Print the first line of the data below and every one after it, through the line containing "Settings [button] (1447, 2247)", exactly as written.

Saved entries:
----

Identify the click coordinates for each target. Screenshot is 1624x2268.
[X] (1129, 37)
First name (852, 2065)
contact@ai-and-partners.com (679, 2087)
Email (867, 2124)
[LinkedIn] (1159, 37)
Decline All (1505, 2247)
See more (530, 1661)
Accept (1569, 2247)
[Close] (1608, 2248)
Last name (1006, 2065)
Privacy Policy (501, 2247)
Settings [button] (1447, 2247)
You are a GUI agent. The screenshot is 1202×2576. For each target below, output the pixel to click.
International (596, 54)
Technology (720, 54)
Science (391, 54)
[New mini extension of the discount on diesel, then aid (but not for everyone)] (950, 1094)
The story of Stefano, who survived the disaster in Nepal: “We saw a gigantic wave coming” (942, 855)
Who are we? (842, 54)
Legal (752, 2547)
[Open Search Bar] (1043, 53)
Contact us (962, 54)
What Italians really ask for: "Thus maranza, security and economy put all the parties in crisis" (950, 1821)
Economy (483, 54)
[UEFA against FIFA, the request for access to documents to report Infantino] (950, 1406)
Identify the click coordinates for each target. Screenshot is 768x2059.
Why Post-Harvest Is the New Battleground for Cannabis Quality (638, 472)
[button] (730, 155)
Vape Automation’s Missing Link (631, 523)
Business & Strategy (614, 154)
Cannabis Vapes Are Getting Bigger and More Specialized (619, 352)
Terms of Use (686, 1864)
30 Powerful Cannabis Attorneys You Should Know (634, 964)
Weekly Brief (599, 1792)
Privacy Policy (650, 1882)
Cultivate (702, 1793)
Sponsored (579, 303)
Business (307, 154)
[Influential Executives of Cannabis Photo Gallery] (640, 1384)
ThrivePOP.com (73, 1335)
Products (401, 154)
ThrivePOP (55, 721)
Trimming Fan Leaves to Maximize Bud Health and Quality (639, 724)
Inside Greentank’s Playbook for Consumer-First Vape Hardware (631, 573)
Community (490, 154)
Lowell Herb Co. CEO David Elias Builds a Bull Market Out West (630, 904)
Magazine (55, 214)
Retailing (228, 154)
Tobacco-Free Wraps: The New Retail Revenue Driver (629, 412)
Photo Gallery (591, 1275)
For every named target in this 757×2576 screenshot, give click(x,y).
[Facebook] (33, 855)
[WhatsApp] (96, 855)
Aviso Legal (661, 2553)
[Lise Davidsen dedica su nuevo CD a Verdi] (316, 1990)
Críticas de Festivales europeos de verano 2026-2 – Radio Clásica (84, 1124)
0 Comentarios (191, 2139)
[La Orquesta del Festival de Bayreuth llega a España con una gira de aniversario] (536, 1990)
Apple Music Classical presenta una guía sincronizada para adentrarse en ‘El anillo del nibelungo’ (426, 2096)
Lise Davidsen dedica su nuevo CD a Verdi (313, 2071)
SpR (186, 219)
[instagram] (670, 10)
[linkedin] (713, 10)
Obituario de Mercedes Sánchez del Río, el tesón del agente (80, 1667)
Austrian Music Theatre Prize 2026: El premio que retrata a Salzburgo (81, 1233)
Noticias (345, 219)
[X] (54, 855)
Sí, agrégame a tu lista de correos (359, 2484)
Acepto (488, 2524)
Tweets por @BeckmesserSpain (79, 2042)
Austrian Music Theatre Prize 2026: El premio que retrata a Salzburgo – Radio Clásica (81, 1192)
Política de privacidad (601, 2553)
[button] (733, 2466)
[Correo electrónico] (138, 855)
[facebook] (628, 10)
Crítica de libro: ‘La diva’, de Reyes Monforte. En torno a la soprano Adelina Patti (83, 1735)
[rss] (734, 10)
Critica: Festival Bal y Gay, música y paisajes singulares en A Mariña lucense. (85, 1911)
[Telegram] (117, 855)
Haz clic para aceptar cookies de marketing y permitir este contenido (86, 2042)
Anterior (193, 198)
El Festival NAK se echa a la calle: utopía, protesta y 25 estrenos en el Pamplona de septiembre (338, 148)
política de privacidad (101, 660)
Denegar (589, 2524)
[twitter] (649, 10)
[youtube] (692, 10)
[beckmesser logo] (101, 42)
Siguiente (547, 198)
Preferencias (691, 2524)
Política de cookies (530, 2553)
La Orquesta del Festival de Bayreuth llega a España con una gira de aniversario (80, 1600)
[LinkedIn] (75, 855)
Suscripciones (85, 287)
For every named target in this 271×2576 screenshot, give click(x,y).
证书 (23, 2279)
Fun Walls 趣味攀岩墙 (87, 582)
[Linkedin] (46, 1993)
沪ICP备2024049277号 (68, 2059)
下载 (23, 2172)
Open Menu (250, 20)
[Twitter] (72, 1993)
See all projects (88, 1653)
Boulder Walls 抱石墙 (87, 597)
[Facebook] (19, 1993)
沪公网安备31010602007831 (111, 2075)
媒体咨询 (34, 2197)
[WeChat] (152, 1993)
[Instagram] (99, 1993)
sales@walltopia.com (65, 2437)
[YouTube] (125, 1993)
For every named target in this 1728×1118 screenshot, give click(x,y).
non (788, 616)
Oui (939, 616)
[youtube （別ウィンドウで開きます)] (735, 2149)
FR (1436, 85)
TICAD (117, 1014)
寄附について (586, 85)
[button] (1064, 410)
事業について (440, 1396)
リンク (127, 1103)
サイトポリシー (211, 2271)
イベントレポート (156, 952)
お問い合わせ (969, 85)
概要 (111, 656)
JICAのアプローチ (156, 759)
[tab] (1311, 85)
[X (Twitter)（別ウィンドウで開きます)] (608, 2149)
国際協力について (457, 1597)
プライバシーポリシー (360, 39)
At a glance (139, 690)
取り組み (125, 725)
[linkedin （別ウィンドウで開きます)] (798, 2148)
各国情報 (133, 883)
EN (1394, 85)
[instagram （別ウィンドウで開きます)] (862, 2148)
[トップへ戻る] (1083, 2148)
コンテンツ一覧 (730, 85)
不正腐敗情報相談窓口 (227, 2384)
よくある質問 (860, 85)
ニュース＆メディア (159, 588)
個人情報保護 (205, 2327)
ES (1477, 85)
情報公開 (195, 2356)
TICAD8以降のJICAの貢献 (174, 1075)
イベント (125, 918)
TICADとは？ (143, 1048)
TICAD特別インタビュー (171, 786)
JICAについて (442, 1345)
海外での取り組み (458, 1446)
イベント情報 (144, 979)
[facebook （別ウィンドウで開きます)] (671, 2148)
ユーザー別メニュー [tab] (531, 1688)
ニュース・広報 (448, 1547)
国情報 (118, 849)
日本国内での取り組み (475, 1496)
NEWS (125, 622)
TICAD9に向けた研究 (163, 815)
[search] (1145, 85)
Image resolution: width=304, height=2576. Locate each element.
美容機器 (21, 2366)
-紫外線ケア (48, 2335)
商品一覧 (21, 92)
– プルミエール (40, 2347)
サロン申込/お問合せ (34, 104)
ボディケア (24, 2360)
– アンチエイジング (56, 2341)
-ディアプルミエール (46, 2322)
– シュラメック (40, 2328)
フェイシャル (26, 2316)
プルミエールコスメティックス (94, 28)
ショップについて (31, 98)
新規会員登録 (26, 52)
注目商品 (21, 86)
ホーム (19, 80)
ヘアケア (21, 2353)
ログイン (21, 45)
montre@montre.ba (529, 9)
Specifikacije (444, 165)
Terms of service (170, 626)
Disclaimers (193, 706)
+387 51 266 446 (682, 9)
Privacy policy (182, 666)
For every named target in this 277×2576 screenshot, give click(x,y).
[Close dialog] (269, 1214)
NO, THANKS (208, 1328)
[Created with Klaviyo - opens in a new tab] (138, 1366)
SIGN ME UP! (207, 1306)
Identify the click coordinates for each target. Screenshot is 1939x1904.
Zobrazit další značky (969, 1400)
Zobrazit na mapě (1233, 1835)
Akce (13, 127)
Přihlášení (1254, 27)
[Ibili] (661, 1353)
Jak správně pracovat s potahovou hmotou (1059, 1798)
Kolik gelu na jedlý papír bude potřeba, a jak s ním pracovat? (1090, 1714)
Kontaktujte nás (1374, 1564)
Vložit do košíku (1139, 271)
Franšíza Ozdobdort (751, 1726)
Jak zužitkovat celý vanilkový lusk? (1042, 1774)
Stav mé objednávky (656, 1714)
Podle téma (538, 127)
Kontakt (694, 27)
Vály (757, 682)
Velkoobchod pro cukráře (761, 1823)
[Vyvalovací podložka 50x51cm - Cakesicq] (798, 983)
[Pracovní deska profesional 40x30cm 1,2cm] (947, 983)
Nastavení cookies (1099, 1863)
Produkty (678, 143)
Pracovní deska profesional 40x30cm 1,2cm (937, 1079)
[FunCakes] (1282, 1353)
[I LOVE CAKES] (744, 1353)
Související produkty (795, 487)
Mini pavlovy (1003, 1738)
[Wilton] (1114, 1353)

----

WRITTEN SOLUTION.
Identify the click coordinates for each target. Screenshot is 1624x2268.
[X] (1129, 37)
First name (852, 2065)
contact@ai-and-partners.com (679, 2087)
Email (867, 2124)
[LinkedIn] (1159, 37)
Decline All (1505, 2247)
See more (530, 1661)
Accept (1569, 2247)
[Close] (1608, 2248)
Last name (1006, 2065)
Privacy Policy (501, 2247)
Settings [button] (1447, 2247)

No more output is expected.